(Stored items)
--------

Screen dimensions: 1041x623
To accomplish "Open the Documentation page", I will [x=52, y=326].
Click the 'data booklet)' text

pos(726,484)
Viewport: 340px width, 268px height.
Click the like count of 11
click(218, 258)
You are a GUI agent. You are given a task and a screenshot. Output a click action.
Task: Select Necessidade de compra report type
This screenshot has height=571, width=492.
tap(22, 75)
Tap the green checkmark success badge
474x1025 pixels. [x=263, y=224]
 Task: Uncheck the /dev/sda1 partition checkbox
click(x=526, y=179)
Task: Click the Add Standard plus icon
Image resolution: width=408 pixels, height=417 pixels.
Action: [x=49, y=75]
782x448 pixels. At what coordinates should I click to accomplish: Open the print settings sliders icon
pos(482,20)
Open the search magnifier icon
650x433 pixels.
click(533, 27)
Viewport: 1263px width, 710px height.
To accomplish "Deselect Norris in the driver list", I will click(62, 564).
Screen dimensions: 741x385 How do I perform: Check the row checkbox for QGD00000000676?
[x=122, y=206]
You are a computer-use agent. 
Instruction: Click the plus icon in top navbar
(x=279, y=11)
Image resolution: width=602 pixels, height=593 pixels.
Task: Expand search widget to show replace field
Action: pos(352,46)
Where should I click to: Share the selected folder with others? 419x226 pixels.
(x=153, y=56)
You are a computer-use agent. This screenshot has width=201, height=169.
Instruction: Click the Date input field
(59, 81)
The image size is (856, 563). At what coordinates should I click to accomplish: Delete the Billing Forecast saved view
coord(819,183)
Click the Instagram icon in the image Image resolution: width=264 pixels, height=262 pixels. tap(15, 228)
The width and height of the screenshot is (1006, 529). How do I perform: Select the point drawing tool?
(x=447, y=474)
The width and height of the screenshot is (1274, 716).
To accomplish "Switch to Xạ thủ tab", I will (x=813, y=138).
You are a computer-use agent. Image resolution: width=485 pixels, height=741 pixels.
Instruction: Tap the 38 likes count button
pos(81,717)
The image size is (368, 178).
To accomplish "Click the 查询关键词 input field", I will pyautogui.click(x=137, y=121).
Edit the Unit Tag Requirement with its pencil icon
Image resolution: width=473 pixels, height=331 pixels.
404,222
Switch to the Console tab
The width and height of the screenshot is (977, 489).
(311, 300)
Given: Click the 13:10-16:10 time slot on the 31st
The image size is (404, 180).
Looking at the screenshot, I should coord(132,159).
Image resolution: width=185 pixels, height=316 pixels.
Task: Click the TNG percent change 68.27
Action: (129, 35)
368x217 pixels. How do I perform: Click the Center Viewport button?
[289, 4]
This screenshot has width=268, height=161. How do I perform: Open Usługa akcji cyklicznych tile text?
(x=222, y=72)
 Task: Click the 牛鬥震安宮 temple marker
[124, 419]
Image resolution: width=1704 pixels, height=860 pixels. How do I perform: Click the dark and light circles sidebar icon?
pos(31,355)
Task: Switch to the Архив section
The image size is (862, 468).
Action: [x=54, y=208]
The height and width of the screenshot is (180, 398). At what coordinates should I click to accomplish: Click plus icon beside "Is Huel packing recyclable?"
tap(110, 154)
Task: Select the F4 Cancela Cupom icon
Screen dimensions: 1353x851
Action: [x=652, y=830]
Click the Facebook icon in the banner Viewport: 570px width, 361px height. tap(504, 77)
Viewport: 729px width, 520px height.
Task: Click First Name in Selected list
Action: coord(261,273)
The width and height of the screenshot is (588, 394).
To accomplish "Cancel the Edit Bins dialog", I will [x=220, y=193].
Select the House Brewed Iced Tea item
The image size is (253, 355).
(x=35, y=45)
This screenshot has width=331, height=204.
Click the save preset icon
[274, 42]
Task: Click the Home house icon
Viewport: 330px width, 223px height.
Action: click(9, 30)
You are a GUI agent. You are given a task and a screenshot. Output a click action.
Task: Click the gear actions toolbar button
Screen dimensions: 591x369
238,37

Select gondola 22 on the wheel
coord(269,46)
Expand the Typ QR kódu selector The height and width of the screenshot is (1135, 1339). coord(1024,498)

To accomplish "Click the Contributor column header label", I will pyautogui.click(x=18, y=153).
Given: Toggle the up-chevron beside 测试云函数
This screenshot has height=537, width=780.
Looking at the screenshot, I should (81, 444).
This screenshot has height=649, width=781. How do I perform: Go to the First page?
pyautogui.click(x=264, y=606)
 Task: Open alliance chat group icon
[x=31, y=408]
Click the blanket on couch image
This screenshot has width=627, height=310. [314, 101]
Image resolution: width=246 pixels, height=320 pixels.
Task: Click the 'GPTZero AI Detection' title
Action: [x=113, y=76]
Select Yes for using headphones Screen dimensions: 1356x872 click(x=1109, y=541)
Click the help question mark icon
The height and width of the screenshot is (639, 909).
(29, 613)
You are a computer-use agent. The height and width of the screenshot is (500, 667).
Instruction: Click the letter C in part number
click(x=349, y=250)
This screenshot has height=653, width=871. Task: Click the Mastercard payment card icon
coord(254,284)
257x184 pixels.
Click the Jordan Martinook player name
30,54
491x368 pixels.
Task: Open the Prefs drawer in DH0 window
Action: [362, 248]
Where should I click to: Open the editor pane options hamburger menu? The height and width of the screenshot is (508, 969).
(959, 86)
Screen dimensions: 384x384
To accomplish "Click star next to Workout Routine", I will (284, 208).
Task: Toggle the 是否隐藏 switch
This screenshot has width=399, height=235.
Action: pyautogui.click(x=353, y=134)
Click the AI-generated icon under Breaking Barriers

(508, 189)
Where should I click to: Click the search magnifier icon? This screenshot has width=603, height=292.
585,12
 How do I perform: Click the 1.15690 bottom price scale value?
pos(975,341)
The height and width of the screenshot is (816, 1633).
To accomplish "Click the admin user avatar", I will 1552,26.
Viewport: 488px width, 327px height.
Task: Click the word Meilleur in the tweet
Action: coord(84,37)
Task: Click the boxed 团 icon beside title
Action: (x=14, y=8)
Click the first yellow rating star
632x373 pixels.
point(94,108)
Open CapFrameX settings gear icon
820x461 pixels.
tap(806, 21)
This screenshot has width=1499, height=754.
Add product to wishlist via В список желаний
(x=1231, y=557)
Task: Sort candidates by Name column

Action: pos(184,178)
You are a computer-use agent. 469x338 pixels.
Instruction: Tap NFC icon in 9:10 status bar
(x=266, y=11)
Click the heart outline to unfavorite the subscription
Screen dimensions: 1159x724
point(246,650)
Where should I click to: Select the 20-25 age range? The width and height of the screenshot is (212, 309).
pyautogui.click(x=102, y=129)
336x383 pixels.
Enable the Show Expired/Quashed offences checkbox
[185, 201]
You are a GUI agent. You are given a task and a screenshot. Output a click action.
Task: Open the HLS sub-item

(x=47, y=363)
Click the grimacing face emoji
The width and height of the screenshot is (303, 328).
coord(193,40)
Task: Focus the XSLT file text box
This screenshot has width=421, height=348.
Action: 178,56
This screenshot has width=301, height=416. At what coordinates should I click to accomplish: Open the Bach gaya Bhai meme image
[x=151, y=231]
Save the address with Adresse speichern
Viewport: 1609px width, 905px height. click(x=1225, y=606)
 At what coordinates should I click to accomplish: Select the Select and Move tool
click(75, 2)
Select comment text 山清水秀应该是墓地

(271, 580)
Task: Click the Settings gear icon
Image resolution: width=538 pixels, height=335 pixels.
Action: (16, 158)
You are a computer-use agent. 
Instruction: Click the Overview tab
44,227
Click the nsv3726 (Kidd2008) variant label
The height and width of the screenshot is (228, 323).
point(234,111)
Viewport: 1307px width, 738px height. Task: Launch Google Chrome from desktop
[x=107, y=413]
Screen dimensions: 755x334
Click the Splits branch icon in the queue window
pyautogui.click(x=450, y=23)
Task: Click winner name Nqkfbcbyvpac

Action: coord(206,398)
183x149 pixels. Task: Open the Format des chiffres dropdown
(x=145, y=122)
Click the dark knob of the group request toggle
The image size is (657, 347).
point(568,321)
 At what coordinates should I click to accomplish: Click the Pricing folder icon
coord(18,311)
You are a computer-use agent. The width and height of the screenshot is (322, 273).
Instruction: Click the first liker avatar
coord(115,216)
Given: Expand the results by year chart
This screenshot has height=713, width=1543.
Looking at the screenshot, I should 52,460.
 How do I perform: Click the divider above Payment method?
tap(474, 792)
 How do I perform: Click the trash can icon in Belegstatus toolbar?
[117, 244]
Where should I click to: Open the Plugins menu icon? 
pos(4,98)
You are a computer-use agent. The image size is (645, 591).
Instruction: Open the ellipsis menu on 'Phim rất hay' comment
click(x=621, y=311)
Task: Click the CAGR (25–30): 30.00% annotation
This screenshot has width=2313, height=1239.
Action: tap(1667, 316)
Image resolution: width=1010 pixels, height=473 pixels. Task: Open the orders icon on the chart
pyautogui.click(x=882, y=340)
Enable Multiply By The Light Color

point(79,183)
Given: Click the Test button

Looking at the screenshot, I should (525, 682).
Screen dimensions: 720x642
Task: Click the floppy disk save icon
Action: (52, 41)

--------

**Problem details**:
Only one stretch of the data above is needed. Restate it word for word, from the line containing "You are a computer-use agent. The height" through the line containing "The height and width of the screenshot is (816, 1633).", both ends included.

**Written solution**:
You are a computer-use agent. The height and width of the screenshot is (500, 667).
Instruction: Click the letter C in part number
click(x=349, y=250)
This screenshot has height=653, width=871. Task: Click the Mastercard payment card icon
coord(254,284)
257x184 pixels.
Click the Jordan Martinook player name
30,54
491x368 pixels.
Task: Open the Prefs drawer in DH0 window
Action: [362, 248]
Where should I click to: Open the editor pane options hamburger menu? The height and width of the screenshot is (508, 969).
(959, 86)
Screen dimensions: 384x384
To accomplish "Click star next to Workout Routine", I will (284, 208).
Task: Toggle the 是否隐藏 switch
This screenshot has width=399, height=235.
Action: pyautogui.click(x=353, y=134)
Click the AI-generated icon under Breaking Barriers

(508, 189)
Where should I click to: Click the search magnifier icon? This screenshot has width=603, height=292.
585,12
 How do I perform: Click the 1.15690 bottom price scale value?
pos(975,341)
The height and width of the screenshot is (816, 1633).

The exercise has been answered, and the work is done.